The current tax levy pierced the cap, which marked a departure for the village from a recent trend of using reserves to pay its bills rather than relying on tax increases. Such practices were part of a long-term spending plan to ease the tax burden on residents, and were decided before State Comptroller Thomas DiNapoli warned that the village was susceptible to fiscal stress last year.

The current budget was the first in eight years that did not use reserves. That consistent practice, especially as harsh winters sent expenses soaring, reduced the reserve fund from $10 million to $2 million in that time span.

With the proposed budget, which covers the fiscal year from June 2017 through May 2018, officials said they were on course to decrease their fiscal stress rating and rebuild depleted reserves.

“Our score went down in the right direction, just not significantly enough to take us out of the ‘susceptible’ category,” Village Treasurer Michael Fox said, referring to DiNapoli’s fiscal stress report.

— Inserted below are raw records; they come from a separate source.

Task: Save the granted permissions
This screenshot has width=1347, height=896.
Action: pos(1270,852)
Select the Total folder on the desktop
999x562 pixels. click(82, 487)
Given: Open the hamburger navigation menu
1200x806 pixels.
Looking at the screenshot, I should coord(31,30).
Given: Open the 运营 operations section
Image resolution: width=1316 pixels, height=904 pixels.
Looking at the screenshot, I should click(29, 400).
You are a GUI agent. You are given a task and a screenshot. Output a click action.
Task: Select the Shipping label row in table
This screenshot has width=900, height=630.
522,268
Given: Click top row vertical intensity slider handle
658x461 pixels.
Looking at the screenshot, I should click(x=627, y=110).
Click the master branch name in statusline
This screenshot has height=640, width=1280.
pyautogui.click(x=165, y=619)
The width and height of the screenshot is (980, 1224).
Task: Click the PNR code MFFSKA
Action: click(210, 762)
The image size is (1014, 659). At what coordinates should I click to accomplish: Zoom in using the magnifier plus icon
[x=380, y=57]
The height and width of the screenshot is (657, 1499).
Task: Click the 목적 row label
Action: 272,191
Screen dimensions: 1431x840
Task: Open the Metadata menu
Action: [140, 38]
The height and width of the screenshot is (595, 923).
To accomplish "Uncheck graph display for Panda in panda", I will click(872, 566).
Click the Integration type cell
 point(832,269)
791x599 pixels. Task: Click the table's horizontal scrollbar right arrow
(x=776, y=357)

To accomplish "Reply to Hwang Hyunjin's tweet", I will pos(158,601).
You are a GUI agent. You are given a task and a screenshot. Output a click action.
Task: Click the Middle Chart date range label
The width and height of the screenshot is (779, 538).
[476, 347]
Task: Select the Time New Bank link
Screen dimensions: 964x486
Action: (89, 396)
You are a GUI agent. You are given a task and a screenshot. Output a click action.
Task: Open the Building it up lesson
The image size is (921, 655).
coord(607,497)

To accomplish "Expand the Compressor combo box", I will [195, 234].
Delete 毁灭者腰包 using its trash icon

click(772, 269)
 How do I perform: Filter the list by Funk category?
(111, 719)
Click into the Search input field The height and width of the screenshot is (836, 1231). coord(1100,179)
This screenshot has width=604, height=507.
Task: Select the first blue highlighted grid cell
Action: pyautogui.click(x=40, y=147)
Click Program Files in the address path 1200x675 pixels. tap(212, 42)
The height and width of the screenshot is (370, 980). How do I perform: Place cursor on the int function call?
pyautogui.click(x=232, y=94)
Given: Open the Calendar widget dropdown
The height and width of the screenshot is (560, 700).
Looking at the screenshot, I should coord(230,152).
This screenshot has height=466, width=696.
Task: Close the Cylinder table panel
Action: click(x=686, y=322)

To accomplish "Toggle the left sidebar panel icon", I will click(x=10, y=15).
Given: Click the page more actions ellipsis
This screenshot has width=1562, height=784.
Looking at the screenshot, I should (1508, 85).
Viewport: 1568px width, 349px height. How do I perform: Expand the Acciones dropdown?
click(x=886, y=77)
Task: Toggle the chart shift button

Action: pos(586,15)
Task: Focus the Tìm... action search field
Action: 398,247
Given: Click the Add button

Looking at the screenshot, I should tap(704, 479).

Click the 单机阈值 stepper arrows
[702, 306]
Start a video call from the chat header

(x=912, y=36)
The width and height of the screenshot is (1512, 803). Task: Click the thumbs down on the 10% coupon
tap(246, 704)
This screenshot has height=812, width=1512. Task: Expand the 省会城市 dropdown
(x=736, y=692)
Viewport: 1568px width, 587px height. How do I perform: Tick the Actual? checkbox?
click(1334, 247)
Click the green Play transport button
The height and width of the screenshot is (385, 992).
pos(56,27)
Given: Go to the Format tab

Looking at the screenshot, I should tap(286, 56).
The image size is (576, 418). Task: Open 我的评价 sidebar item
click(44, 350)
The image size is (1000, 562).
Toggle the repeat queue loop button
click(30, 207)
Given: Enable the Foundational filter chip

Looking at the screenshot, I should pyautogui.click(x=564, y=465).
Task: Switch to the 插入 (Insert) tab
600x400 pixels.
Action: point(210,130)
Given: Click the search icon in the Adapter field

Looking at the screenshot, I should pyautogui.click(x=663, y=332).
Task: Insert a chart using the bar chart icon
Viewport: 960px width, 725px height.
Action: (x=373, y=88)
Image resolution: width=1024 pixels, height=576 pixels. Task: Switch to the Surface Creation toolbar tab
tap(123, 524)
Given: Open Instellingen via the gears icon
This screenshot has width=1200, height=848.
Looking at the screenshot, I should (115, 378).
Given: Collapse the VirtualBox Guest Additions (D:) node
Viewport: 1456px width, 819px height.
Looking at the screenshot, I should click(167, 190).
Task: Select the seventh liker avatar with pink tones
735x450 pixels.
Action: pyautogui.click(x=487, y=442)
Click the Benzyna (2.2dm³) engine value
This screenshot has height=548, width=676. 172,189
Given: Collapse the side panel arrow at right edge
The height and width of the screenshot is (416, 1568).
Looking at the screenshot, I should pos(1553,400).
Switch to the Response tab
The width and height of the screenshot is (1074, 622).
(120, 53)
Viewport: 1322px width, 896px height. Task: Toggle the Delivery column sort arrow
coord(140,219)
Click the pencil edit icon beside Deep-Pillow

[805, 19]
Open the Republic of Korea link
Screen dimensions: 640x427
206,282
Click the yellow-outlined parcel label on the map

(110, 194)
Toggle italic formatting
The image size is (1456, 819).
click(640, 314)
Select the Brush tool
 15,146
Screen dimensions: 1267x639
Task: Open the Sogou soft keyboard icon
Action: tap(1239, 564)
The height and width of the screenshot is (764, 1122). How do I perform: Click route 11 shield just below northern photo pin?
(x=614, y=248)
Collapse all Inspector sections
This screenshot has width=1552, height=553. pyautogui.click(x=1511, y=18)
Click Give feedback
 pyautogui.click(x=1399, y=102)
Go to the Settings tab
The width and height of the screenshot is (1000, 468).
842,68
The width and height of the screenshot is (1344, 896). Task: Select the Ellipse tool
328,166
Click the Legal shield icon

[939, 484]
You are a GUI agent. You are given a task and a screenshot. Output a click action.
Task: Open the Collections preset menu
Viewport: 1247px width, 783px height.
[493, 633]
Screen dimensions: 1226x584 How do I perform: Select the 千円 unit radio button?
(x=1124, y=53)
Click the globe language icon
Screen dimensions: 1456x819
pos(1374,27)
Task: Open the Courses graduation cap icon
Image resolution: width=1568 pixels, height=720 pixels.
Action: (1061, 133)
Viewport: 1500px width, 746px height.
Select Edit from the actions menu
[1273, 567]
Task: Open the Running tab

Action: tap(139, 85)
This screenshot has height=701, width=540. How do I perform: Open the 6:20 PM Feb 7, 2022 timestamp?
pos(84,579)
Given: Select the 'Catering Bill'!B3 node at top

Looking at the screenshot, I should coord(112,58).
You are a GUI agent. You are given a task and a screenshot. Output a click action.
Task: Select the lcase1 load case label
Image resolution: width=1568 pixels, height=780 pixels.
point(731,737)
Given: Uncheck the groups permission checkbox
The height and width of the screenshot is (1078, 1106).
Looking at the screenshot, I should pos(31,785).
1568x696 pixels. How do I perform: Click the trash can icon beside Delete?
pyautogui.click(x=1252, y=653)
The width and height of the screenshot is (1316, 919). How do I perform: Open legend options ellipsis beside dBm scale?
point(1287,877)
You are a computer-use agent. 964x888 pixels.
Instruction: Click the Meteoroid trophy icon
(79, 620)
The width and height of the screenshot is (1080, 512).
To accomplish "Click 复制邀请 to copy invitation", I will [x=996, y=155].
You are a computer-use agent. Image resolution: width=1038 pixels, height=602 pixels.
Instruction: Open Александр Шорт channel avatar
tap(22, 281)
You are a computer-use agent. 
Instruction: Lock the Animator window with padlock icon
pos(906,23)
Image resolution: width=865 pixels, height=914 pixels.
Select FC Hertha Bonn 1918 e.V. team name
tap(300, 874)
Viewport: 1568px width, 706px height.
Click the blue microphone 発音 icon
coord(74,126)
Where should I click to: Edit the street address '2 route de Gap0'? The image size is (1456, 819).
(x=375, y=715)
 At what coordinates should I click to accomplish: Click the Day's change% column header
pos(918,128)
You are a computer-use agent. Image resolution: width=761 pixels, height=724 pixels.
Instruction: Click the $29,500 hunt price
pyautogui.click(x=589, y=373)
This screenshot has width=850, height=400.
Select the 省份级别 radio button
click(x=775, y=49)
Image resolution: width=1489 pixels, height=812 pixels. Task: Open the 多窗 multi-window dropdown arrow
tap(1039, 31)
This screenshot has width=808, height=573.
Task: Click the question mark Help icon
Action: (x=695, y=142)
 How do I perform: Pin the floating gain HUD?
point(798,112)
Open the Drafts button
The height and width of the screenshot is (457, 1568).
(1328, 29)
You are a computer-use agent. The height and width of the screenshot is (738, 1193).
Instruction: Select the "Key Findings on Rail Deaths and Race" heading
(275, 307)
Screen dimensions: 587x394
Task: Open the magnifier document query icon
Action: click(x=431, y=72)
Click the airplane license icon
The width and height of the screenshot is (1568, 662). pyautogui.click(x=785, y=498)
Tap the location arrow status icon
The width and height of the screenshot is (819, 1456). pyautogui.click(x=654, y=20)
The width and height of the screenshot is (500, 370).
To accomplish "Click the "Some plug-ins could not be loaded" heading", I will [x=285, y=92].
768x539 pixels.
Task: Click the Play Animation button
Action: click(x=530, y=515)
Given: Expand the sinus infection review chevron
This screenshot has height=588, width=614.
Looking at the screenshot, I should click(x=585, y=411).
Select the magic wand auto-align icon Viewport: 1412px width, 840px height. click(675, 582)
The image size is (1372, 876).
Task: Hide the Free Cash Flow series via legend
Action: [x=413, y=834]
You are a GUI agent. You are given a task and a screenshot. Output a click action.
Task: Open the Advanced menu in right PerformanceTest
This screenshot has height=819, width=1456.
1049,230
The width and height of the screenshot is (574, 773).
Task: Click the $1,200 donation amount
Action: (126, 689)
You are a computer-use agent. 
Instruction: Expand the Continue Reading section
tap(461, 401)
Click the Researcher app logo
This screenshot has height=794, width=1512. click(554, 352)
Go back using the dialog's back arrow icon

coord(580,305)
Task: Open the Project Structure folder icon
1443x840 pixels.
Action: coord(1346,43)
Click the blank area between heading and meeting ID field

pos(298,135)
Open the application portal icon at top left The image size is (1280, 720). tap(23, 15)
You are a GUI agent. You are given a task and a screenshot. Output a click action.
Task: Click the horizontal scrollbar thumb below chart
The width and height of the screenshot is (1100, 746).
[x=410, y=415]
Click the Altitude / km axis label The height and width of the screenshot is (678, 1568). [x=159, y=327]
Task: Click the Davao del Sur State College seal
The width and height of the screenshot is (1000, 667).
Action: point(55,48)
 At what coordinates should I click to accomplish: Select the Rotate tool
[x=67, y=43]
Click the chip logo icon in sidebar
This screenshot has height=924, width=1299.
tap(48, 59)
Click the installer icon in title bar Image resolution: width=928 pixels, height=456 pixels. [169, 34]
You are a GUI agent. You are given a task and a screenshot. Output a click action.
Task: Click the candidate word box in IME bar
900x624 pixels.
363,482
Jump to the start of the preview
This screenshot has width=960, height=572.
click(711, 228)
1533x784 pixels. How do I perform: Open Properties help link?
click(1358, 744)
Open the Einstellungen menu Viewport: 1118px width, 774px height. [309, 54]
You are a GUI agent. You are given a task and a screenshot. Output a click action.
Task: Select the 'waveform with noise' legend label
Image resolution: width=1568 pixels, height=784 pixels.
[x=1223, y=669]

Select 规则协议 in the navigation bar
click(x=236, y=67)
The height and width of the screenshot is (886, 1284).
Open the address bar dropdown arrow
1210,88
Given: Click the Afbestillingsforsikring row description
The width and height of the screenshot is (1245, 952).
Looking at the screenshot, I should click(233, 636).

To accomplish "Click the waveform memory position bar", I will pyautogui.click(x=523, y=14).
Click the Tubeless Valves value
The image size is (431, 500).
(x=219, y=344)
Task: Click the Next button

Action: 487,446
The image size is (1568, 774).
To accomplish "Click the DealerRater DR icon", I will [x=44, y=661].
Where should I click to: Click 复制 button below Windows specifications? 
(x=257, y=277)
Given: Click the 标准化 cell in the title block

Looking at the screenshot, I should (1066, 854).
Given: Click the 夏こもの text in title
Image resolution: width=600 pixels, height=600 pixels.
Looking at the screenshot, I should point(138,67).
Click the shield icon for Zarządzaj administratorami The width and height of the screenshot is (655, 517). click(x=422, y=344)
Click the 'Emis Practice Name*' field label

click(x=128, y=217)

In the 2016 fiscal year, the village received a stress score of 50.8 percent, down 1.7 percent from the previous year. DiNapoli’s report said that the number of Long Island villages in stress declined from seven to just one — Valley Stream — over a three-year period. However, 28 villages did not file sufficient data each of the past three years and, as a result, have not received fiscal stress scores.

Because the report aggregates three years of data, Fox said he expected the stress rating to continue decreasing.

At the work session meeting Monday night, Trustee Vincent Grasso noted that certain state mandates imposed on local municipalities are not subject to the tax cap.

“The retirement system is not subject to the tax cap, no,” Fox said to Grasso. “Nor is the medical — NYSHIP.”

Fox said that the village’s New York State Health Insurance Program costs increased between 10 and 11 percent in the current spending plan.

The board of trustees will present the final draft of the budget on Tuesday, April 11, at 7 p.m., after a public hearing on a proposed local law.